PTSD Increases Risks for Postpartum Insomnia

PTSD Increases Risks for Postpartum InsomniaWomen with a current or past history of PTSD have increased chances of developing symptoms of insomnia in the months following childbirth, according to recent findings from a team of American researchers.

While all new mothers may experience a decline in sleep in the aftermath of childbirth, some women develop unusually serious sleep disruptions. In some cases, such disruptions can contribute to the onset of postpartum depression. In a study published in December 2014 in the Journal of Traumatic Stress, researchers from the University of Michigan assessed the role that a past or current history of post-traumatic stress disorder (PTSD) plays in making women susceptible to insomnia in the postpartum period. These researchers concluded that resolved or unresolved PTSD symptoms contribute significantly to new mothers’ insomnia risks.

Women and PTSD

At some point in their lifetimes, large numbers of men and women will experience highly traumatic events capable of triggering the damaging changes in mood and behavior that characterize post-traumatic stress disorder. Common examples of such events include natural disasters, physical assaults, sexual assaults, combat, acts of terrorism, sexual or physical abuse during childhood and life-threatening illnesses or accidents. When all sources of trauma are considered, men have a somewhat higher lifetime rate of exposure than women, the U.S. Department of Veterans Affairs’ National Center for PTSD reports. However, despite their overall lower rate of exposure, women develop PTSD more than twice as often as men (20 percent in the aftermath of trauma vs. 8 percent for men).

Part of women’s higher risks for post-traumatic stress disorder can be explained by their disproportionate exposure to acts of sexual abuse during childhood and acts of sexual assault during adulthood. Sexual assault, in particular, is known for its ability to trigger PTSD symptoms. In addition, women who live through traumatic situations have a greater tendency than men to blame themselves for what happened to them. Such self-blaming can substantially increase the odds that damaging stress reactions will occur in the aftermath of trauma.

Postpartum Insomnia

People with insomnia have symptoms that can include unusual difficulty falling asleep during designated hours, unusual difficulty staying asleep during designated hours and/or problems with waking up prematurely as the time designated for sleep comes to an end. When these symptoms recur and are serious enough to disrupt an individual’s ability to follow a stable and productive daily routine, doctors may diagnose an officially defined mental health condition called insomnia disorder. Potential underlying causes of insomnia in a new mother include the altered hormone levels associated with childbirth and the sometimes drastic schedule changes associated with taking care of a newborn. In some cases, insomnia in a new mother can contribute to the onset of the major depression offshoot called postpartum depression; insomnia can also appear as a symptom of postpartum depression.

Impact of a PTSD History

In the study published in the Journal of Traumatic Stress, the University of Michigan researchers used data gathered from 173 women to explore the connection between postpartum insomnia, childhood trauma exposure and a past or current history of post-traumatic stress disorder. All of the women enrolled in the project were new mothers who had given birth four months earlier.

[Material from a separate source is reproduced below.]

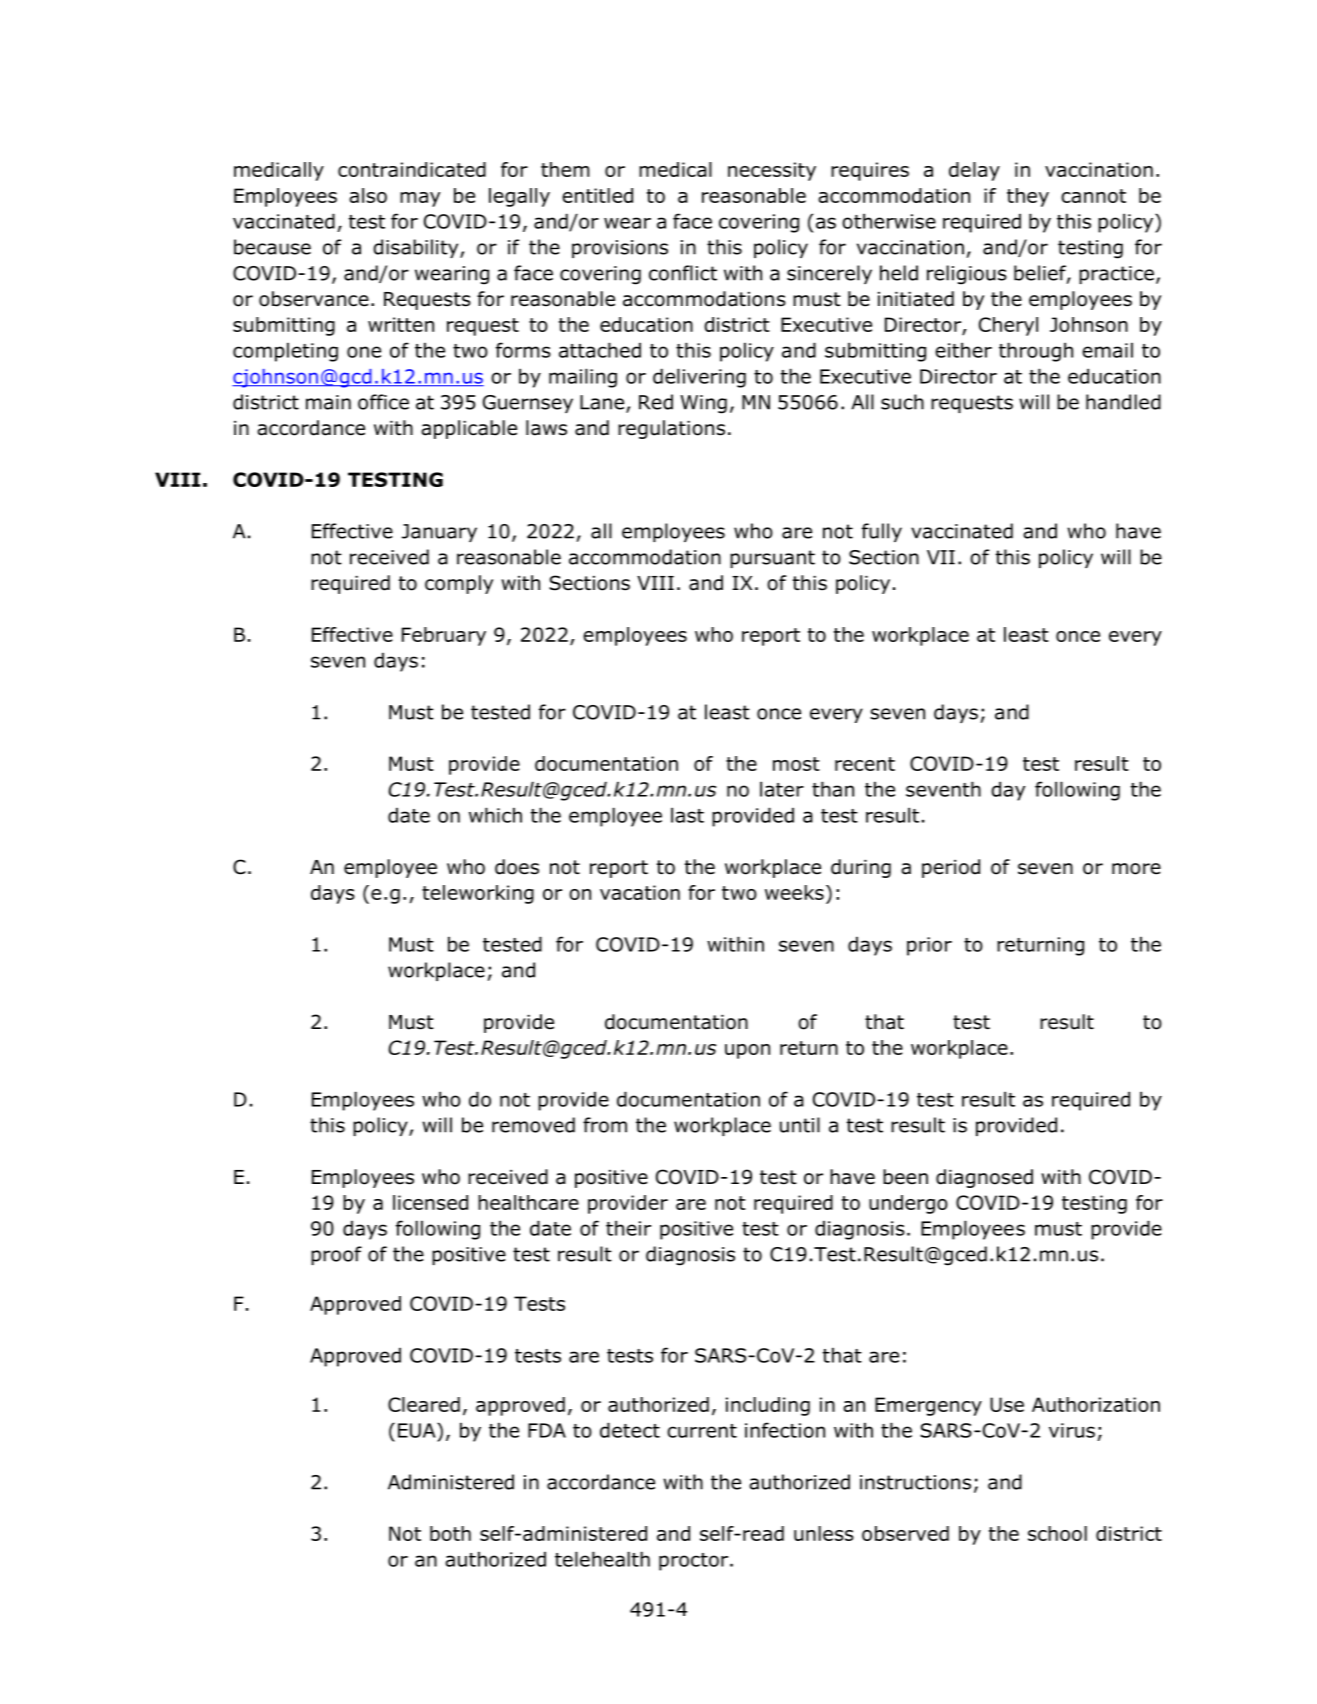 This image has width=1317, height=1704. What do you see at coordinates (747, 1051) in the image?
I see `upon` at bounding box center [747, 1051].
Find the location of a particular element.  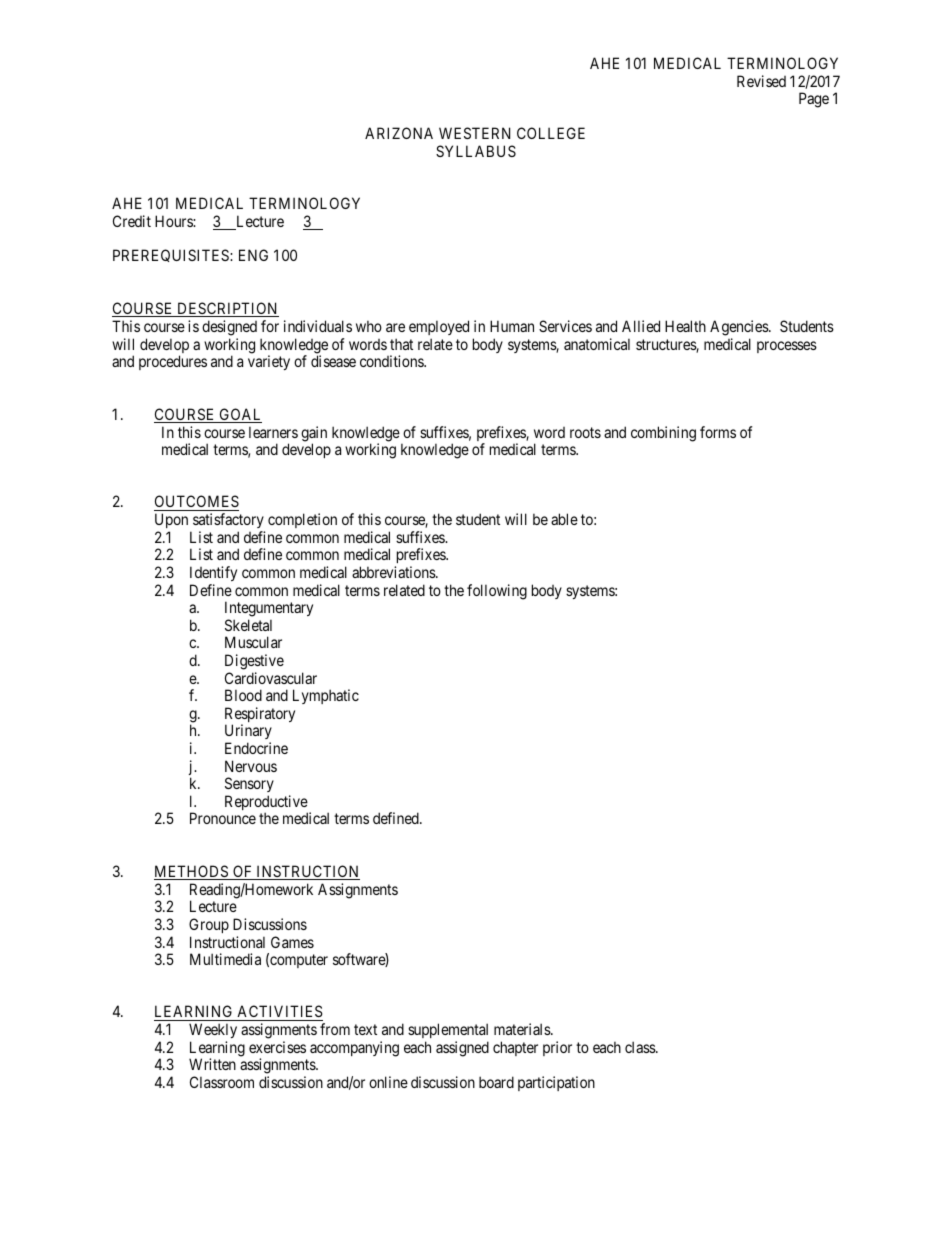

The researchers used detailed phone interviews to probe the sleeping patterns of each participant, as well as each participant’s history of child abuse (including physical abuse, sexual abuse and neglect) and resolved or unresolved PTSD symptoms.

After reviewing the assembled information, the researchers concluded that, whether or not PTSD symptoms appear, women with a history of child abuse have clearly increased chances of developing insomnia during the postpartum period. Specifically, these women have heightened chances of experiencing difficulty falling asleep and staying asleep. The researchers also concluded that new mothers with active symptoms of PTSD have significantly increased odds of experiencing difficulty staying asleep throughout a designated period of time. In addition, they concluded that new mothers who have previously recovered from PTSD have significantly increased odds of experiencing difficulty falling asleep at a designated time and staying asleep.

The researchers concluded that current symptoms of PTSD are somewhat more strongly linked to postpartum sleeping problems than previously resolved symptoms of the disorder. However, they also concluded that a childhood history of sexual abuse, physical abuse or neglect is substantially more likely to appear in new mothers with insomnia than either current or past PTSD.